→ **Problem requirements**: Only the lines from the one holding "SY05 (388, 973)" to the final line of the material below belong in the answer, transcribed exactly.
Exercise inputs START
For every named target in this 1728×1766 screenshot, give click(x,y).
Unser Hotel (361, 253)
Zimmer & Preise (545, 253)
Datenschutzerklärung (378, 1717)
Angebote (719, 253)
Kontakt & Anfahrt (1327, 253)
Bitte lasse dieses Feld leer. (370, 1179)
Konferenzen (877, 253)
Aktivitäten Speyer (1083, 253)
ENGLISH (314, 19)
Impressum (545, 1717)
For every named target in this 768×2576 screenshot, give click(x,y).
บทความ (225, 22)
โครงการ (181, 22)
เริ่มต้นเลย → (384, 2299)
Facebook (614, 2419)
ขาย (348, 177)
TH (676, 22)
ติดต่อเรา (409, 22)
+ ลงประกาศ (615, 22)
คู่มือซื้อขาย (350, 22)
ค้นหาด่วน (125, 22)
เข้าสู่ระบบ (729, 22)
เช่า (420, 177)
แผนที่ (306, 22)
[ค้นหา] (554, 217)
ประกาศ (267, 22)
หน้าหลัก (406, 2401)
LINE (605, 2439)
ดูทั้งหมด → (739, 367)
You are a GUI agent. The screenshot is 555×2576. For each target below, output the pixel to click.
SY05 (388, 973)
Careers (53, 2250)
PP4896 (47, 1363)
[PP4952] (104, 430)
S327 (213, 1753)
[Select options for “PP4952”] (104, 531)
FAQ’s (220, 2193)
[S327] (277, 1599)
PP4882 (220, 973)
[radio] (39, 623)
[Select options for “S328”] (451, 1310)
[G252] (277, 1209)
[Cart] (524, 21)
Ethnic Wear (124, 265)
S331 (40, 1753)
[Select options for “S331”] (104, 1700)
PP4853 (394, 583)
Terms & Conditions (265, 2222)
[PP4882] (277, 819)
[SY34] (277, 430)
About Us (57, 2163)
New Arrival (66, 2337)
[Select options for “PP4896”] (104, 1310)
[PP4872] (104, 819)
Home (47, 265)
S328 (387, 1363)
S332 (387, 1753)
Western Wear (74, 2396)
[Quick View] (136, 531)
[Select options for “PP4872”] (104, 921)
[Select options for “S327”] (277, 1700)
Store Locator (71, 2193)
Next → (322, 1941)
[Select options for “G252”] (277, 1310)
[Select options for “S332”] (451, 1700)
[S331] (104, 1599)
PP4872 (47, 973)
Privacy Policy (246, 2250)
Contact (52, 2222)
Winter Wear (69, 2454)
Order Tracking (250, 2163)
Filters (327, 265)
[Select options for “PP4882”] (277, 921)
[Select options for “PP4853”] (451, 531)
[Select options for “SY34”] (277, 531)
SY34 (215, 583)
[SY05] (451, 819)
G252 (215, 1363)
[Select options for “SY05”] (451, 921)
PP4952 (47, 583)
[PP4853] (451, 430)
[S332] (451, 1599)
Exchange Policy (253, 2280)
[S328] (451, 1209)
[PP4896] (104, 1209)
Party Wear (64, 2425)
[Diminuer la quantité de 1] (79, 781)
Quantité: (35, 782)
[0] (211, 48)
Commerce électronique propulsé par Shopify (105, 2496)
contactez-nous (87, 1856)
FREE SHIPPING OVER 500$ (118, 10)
Exercise inputs END
→ **Answer**:
SY05 (388, 973)
Careers (53, 2250)
PP4896 (47, 1363)
[PP4952] (104, 430)
S327 (213, 1753)
[Select options for “PP4952”] (104, 531)
FAQ’s (220, 2193)
[S327] (277, 1599)
PP4882 (220, 973)
[radio] (39, 623)
[Select options for “S328”] (451, 1310)
[G252] (277, 1209)
[Cart] (524, 21)
Ethnic Wear (124, 265)
S331 (40, 1753)
[Select options for “S331”] (104, 1700)
PP4853 (394, 583)
Terms & Conditions (265, 2222)
[PP4882] (277, 819)
[SY34] (277, 430)
About Us (57, 2163)
New Arrival (66, 2337)
[Select options for “PP4896”] (104, 1310)
[PP4872] (104, 819)
Home (47, 265)
S328 (387, 1363)
S332 (387, 1753)
Western Wear (74, 2396)
[Quick View] (136, 531)
[Select options for “PP4872”] (104, 921)
[Select options for “S327”] (277, 1700)
Store Locator (71, 2193)
Next → (322, 1941)
[Select options for “G252”] (277, 1310)
[Select options for “S332”] (451, 1700)
[S331] (104, 1599)
PP4872 (47, 973)
Privacy Policy (246, 2250)
Contact (52, 2222)
Winter Wear (69, 2454)
Order Tracking (250, 2163)
Filters (327, 265)
[Select options for “PP4882”] (277, 921)
[Select options for “PP4853”] (451, 531)
[Select options for “SY34”] (277, 531)
SY34 (215, 583)
[SY05] (451, 819)
G252 (215, 1363)
[Select options for “SY05”] (451, 921)
PP4952 (47, 583)
[PP4853] (451, 430)
[S332] (451, 1599)
Exchange Policy (253, 2280)
[S328] (451, 1209)
[PP4896] (104, 1209)
Party Wear (64, 2425)
[Diminuer la quantité de 1] (79, 781)
Quantité: (35, 782)
[0] (211, 48)
Commerce électronique propulsé par Shopify (105, 2496)
contactez-nous (87, 1856)
FREE SHIPPING OVER 500$ (118, 10)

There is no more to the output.